Of course, you have to get the leads in the first place for that fabulous long game to work, and that’s where lead capture optimization comes in. Essentially, you want to do everything in your power to make it easy for your users to convert to leads.
There are a few tried and true tricks you should know to make that happen, but before you start optimizing anything, we recommend going through the benchmarking process. You need to think about what kind of leads you’re looking for, how you plan to capture them, and how you will measure your lead capture success. Once you’ve laid that foundation, you can begin lead capture optimization in earnest.
Continue below for ten simple ways to optimize lead generation on your site.
1. Create landing pages for specific campaigns
If you’re embarking on a highly targeted PPC campaign, you’re going to want to create a dedicated landing page for those efforts.
As Neil Patel explains in his Beginner’s Guide to Landing Pages, a landing page focuses the user’s attention on a call-to-action and streamlines their path to conversion:
“Rather than directing visitors from those sources to your general website (where they may have a hard time finding what they’re looking for), you can direct them to a specially-designed landing page that steers them in exactly the direction you want them to take.”
How do you create an attractive landing page? While you can make a basic landing page using whatever interior page template your website already has, but if you’re looking to create something more dynamic and eye-catching, you will probably want to either (a) get in touch with your developer to design a new template for your site, or (b) look into a landing page builders, which are very easy to use and offer many options for customization.
2. Make sure landing pages match what was promised to users.
Don’t pull a bait and switch. If you’re running a PPC campaign, make sure your ad is truly advertising what a user can expect when they click on it. The same principle applies to SEO titles and meta descriptions.
A bait and switch may result in increased traffic (at least, temporarily), but it is unlikely to result in conversions. And since your goal is capturing leads, the amount of traffic you have doesn’t really matter if no one’s following through because they were tricked. It’s also important to note that a bait and switch can also get you in trouble with Google since it flies in the face of meeting a user’s search intent.
3. Write tailored calls-to-action for every page and post
Having strong CTAs is not only critical for PPC and SEO landing pages — they should be present throughout your entire site. After all, if a visitor is perusing your site, you want to make it really easy for them to take the next step in their journey as a customer — whether that’s giving you a call, filling out a contact form, or signing up for your newsletter.
Don’t just call it a day by pasting “Contact ABC, Inc. at (555) 555-6789 for more info!” at the bottom of every single page. No site visitor is going to feel compelled to continue their user journey with such a milquetoast request. Instead, write a call-to-action that complements the purpose of the page or post.
4. Offer freebies.
One great way to capture leads is to offer “free” stuff in exchange for contact information. Freebies are often downloadable assets that serve an educational purpose — for example. white papers, online courses, templates, webinars, slideshow presentations, and ebooks. These types of educational and resource-based assets do well when they’re supported by a dedicated landing page or blog post that can make the pitch to the reader for why the freebie is worth sharing one’s email for.

★ ★ ★ ★ ★

__WRITTEN EXERCISE__.
Answer these questions about the lead capture text:
(a) What process does it recommend completing before optimizing anything?
(b) What two options does it give for creating a more dynamic, eye-catching landing page?
(c) Besides PPC ads, what two things does it say must also truthfully match what users can expect?

__Stored items__.
★ ★ ★ ★ ★

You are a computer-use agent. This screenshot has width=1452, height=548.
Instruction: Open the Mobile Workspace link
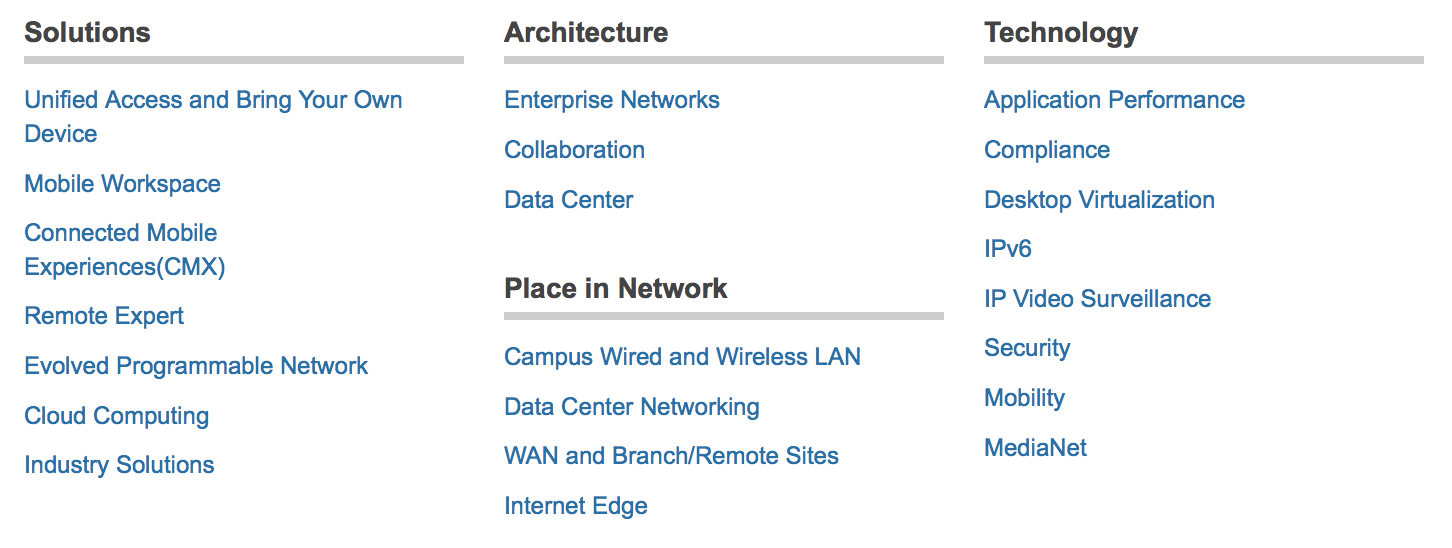point(122,184)
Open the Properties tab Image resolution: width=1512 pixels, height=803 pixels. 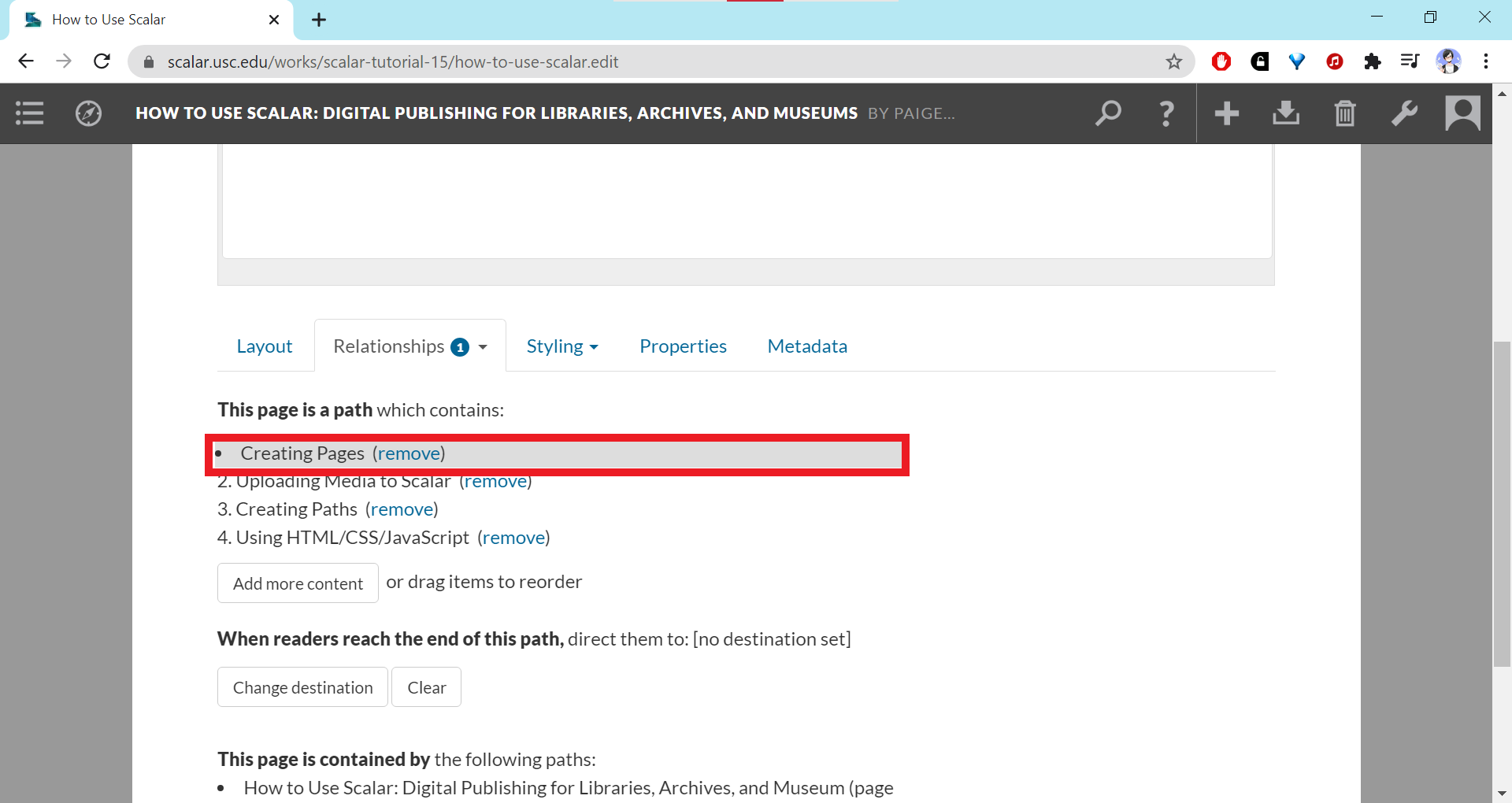(x=683, y=346)
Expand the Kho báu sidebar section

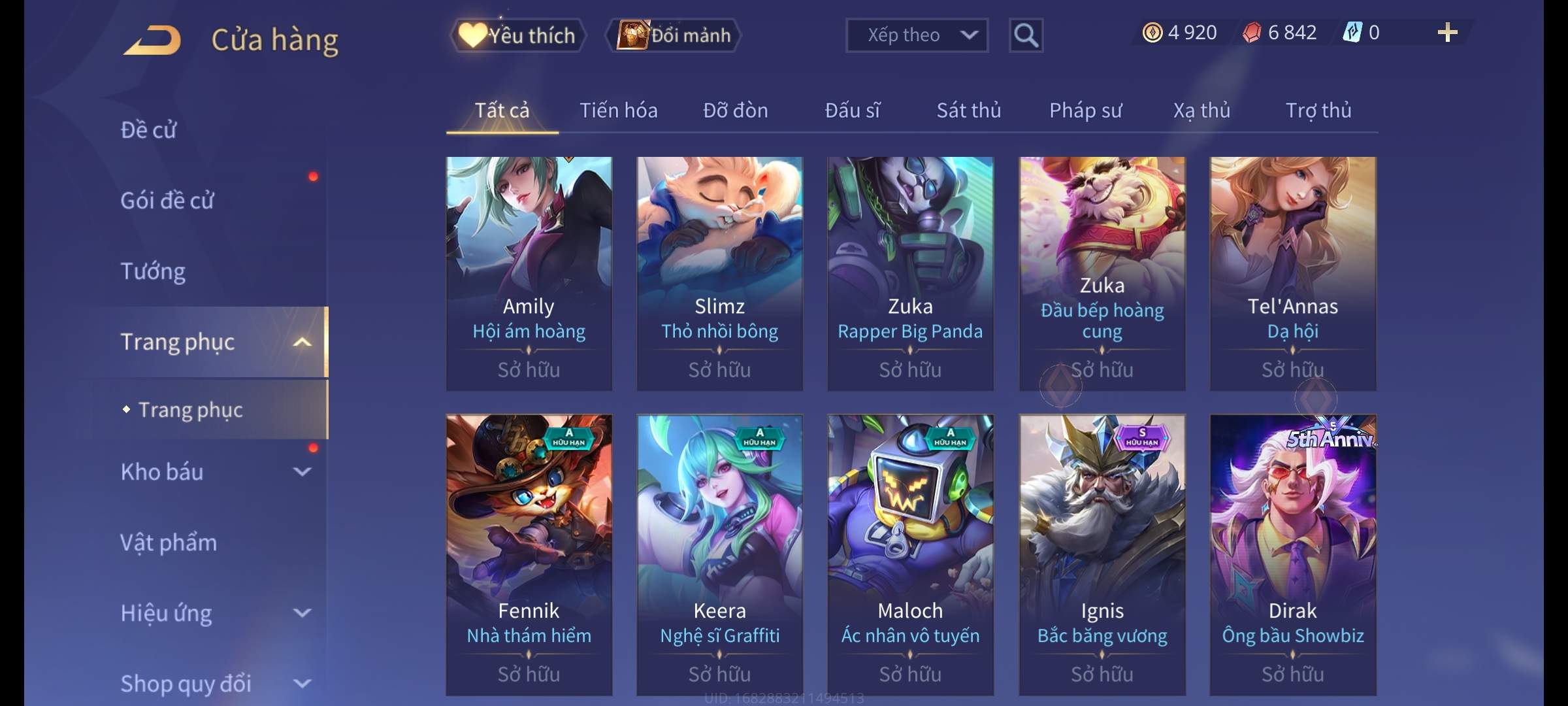point(302,471)
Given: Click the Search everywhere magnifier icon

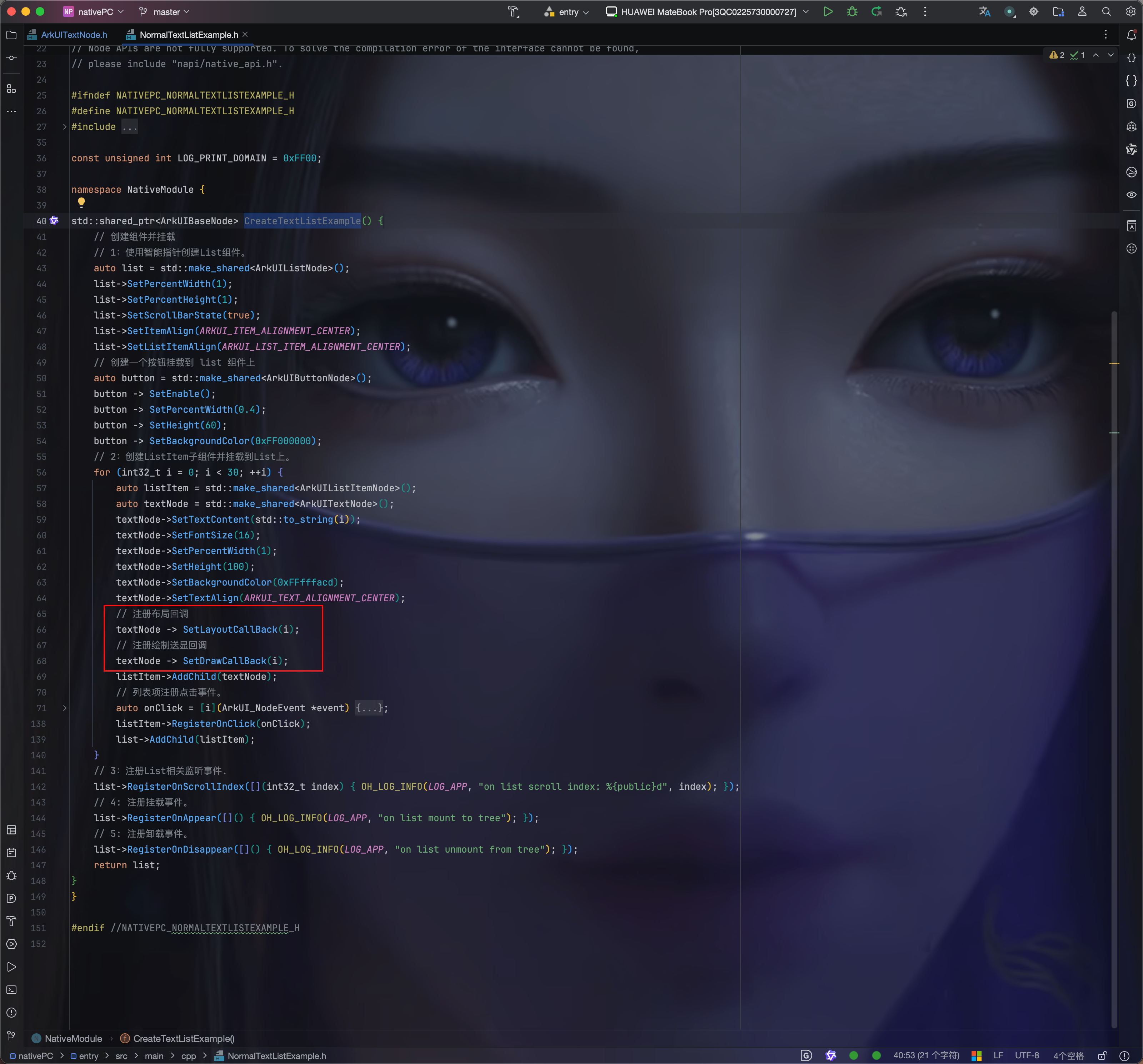Looking at the screenshot, I should click(1106, 11).

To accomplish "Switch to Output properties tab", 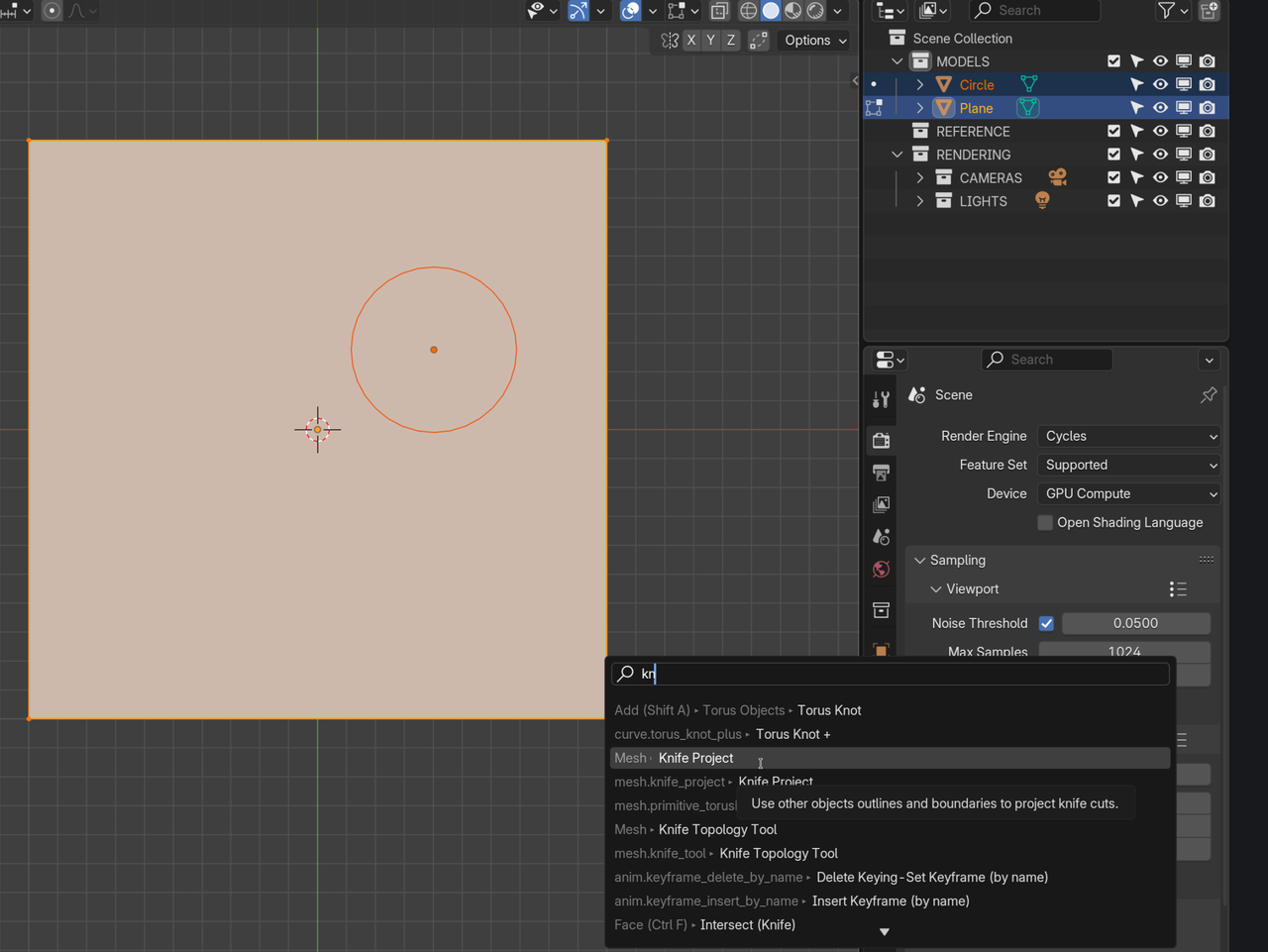I will tap(881, 473).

★ ★ ★ ★ ★

__WRITTEN ANSWER__.
(a) The benchmarking process.
(b) Contacting your developer to design a new template for your site, or using landing page builders.
(c) SEO titles and meta descriptions.